A new drug looks poised to become the first effective treatment for liver cancer, one of the most common and deadliest cancers in the world and one whose incidence has been rising in the United States, doctors said here Sunday.

In a large clinical trial, the drug, called Nexavar, extended the lives of patients by almost three months, or 44 percent. While that is far from a cure, experts say it represents a breakthrough after years of efforts to find a drug that works.

We did not have anything for these patients,” said Dr. Josep M. Llovet, one of the principal investigators in the trial. “Now we have an effective drug that prolongs survival.”

Dr. Llovet, who has appointments at the Mount Sinai School of Medicine and the University of Barcelona, said there had been 100 unsuccessful trials of drugs for liver cancer in the last 30 years.

Nexavar, also known as sorafenib, was developed by Onyx Pharmaceuticals, a California biotechnology company, and Bayer, the German pharmaceutical company. The companies said they would apply this summer for regulatory approval to sell Nexavar as a treatment for liver cancer.

The drug is already approved as a treatment for kidney cancer, which means that doctors are allowed to prescribe it “off label” for patients with liver cancer.

In the trial, patients who received Nexavar lived a median of 10.7 months, compared with 7.9 months for those who received a placebo. The main side effects were diarrhea and a painful syndrome in the hands and feet.

The results are scheduled to be presented here on Monday at the annual meeting of the American Society of Clinical Oncology.

The trial involved 602 patients with hepatocellular carcinoma, the most common form of liver cancer by far. Experts said the results would not apply to other forms of liver cancer or to cancers that originated elsewhere, such as in the lung or breast, and then spread to the liver.

An improvement of survival of 2.8 months is considered significant for cancer drugs, given the difficulty of treating the disease. However, there has been rising concern among doctors, patients and insurers about the cost of adding a few months to life. Nexavar, like many other new cancer drugs, is expensive, costing $4,500 a month.

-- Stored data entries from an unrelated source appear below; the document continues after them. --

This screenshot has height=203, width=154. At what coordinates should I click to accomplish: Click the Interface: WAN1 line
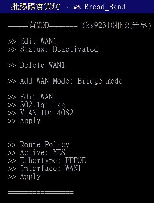pos(44,169)
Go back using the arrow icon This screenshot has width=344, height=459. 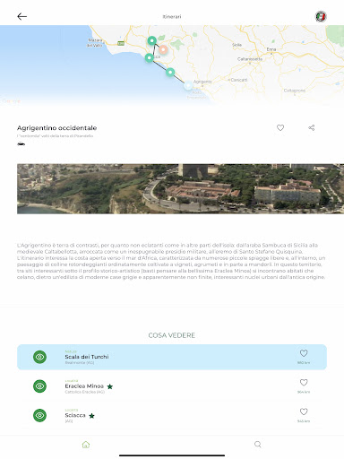(x=22, y=16)
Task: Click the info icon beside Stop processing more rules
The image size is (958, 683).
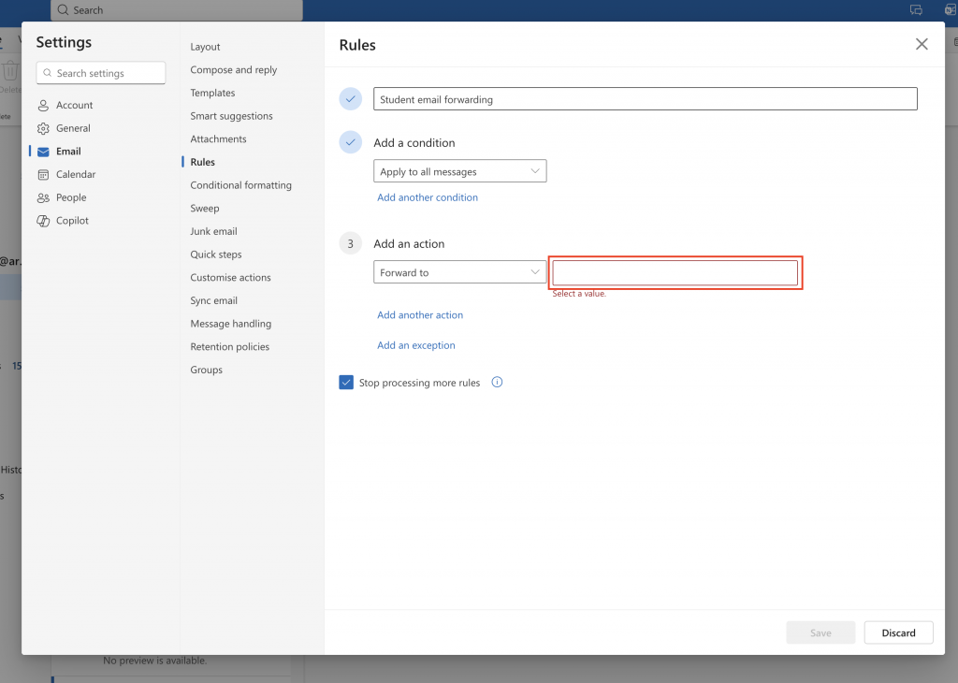Action: 497,382
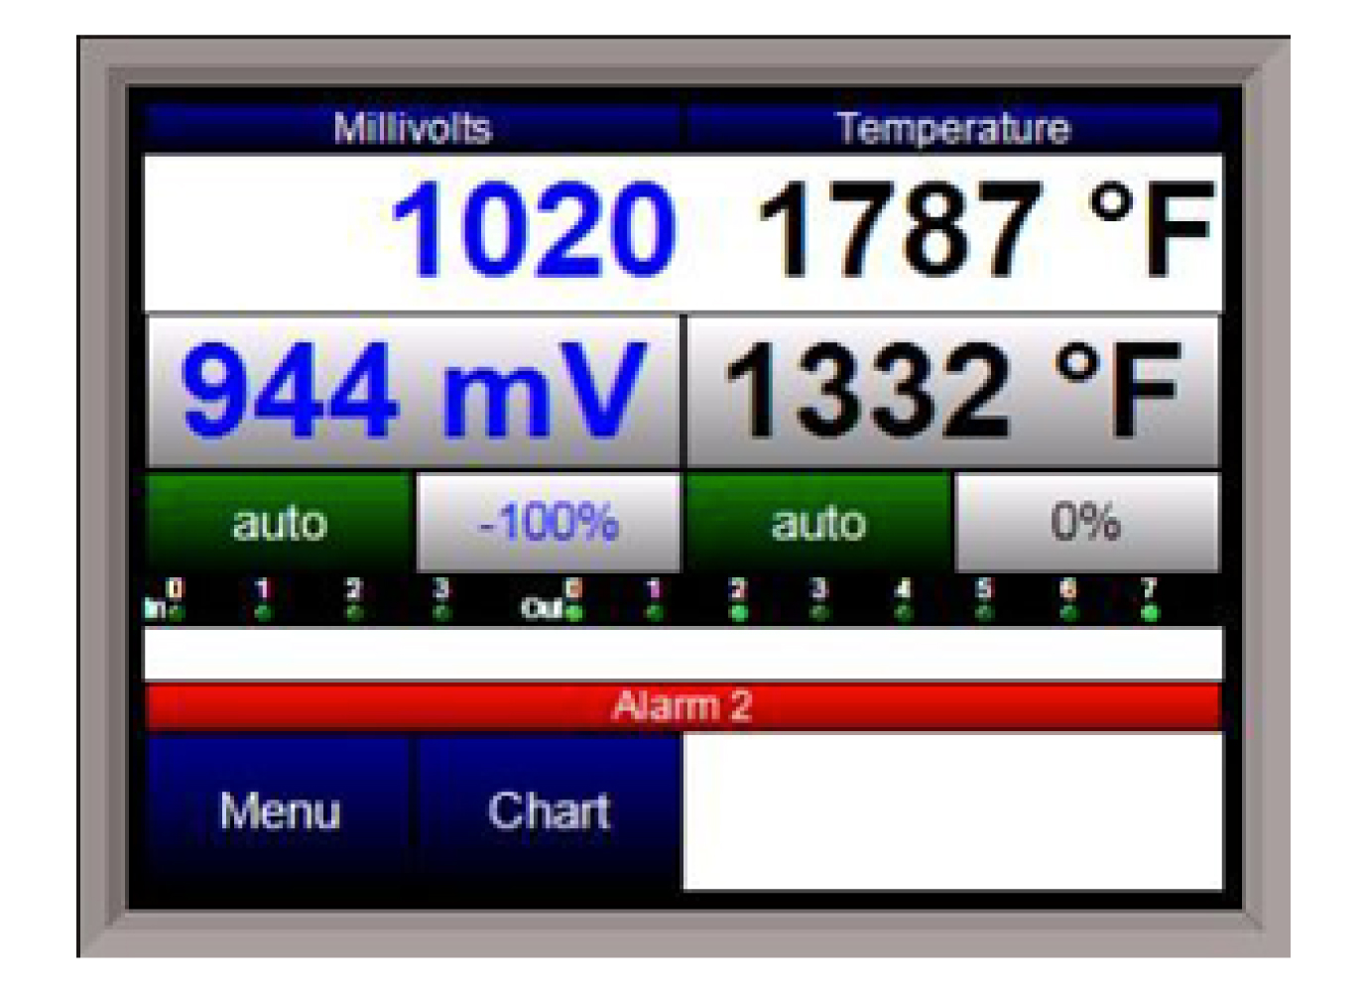Click the 1020 millivolts reading
The image size is (1365, 992).
[x=533, y=231]

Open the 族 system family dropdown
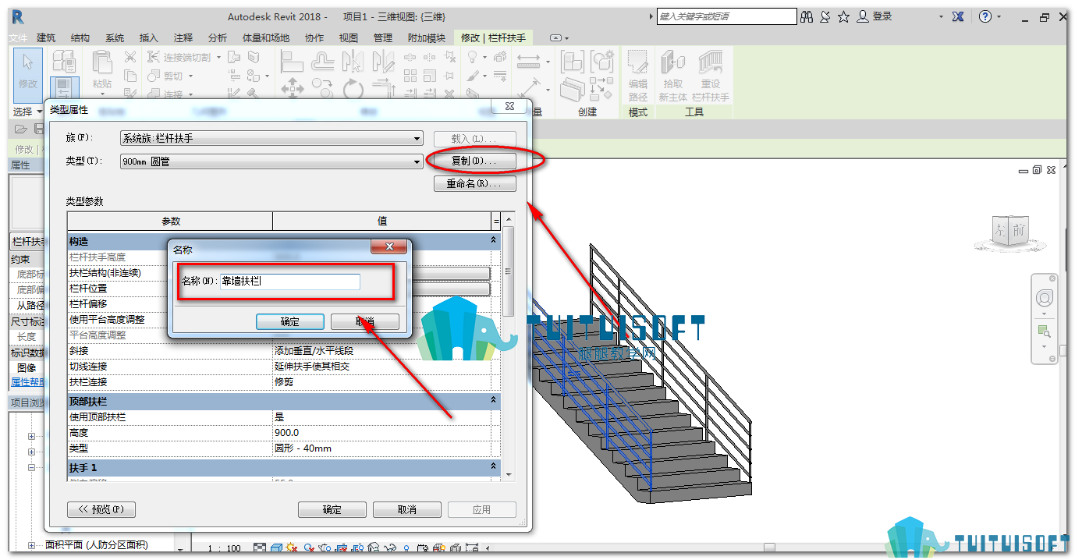[x=271, y=138]
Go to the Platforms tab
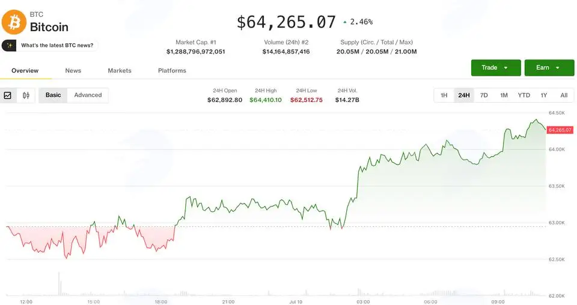 [172, 71]
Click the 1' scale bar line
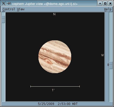 pos(55,86)
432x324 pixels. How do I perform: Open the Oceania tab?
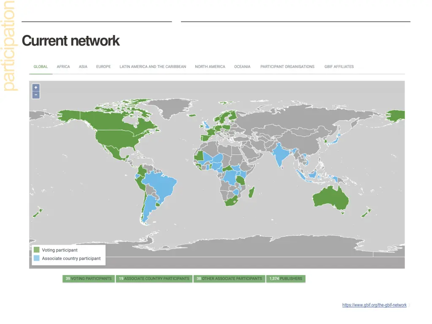242,67
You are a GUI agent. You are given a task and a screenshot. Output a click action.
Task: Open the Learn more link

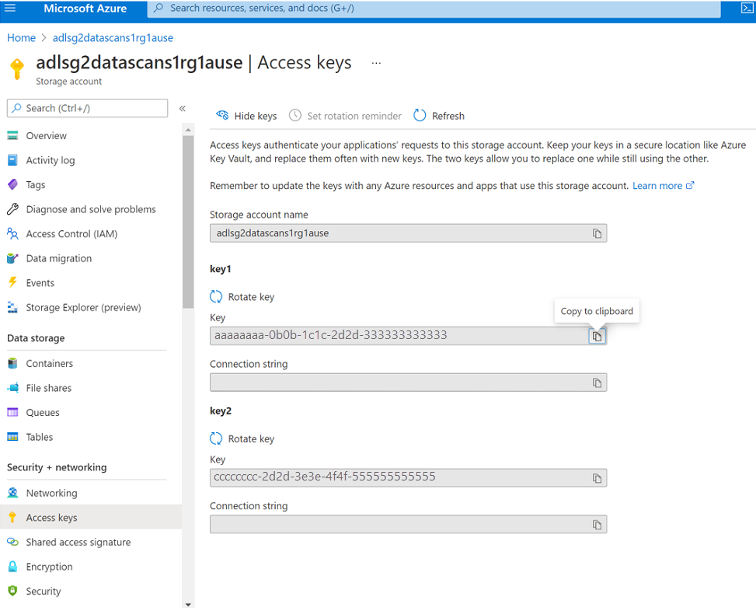(657, 185)
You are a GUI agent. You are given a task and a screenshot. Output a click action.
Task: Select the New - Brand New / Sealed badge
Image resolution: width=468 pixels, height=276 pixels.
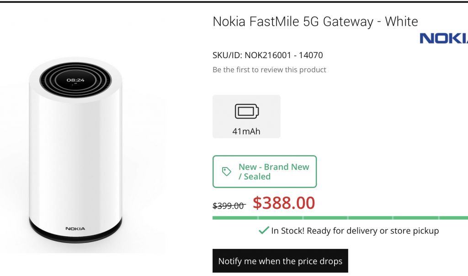click(x=264, y=171)
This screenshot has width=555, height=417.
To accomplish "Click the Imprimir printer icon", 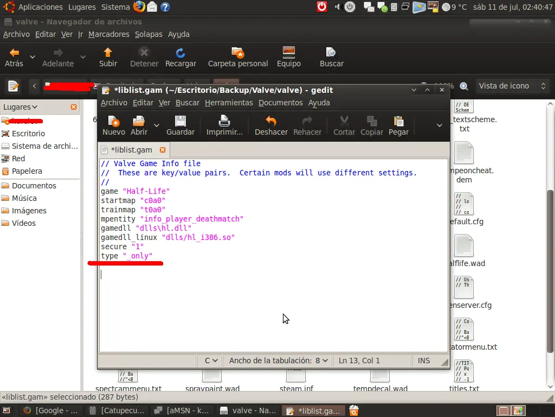I will pos(224,121).
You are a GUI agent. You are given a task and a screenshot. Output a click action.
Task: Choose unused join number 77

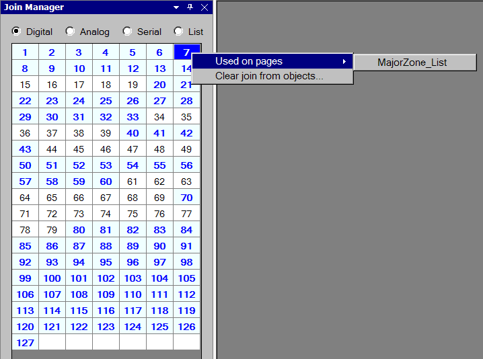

Most cases of liver cancer occur in people who already have cirrhosis of the liver, a scarring of the organ that in turn can be caused by hepatitis B or C, alcohol abuse, or obesity. Liver cancer has been fairly uncommon in the United States, with about 19,000 new cases expected this year, with nearly 17,000 deaths.

But the number of cases has been rising because of an increasing incidence of hepatitis C. And worldwide, there are about 600,000 new cases a year, making liver cancer one of the most common cancers and cancer deaths globally. That is mainly because of the large number of people in the Far East with hepatitis B and C.

If liver cancer is diagnosed when the tumor is confined to a small area of the liver, it can often be treated by surgically removing part of the liver. Liver transplants can cure the disease, though there is a shortage of donor organs. There are also some other localized treatments, like one that involves inserting particles into the liver artery to cut off the flow of blood to the tumor.

For about half of all patients in the United States and Europe, however, the disease is not diagnosed until it is too late for any of those techniques to be useful, said Dr. Llovet, who is a consultant to Bayer. And many patients who are treated through surgery or another technique suffer a recurrence of cancer.

Nexavar is one of a new generation of biotech drugs that has started to transform cancer treatment. Taken as four pills a day, the drug blocks both the blood supply to the tumor and also proteins in cancer cells that spur tumor growth.

Outside experts said the drug represented a promising advance, but some cautioned that the patients in the trial had fairly healthy livers.

“We don’t know yet whether this treatment will be as safe and effective in patients with more profoundly impaired liver function,” said Dr. Louis M. Weiner, a specialist in gastrointestinal tumors at the Fox Chase Cancer Center in Philadelphia.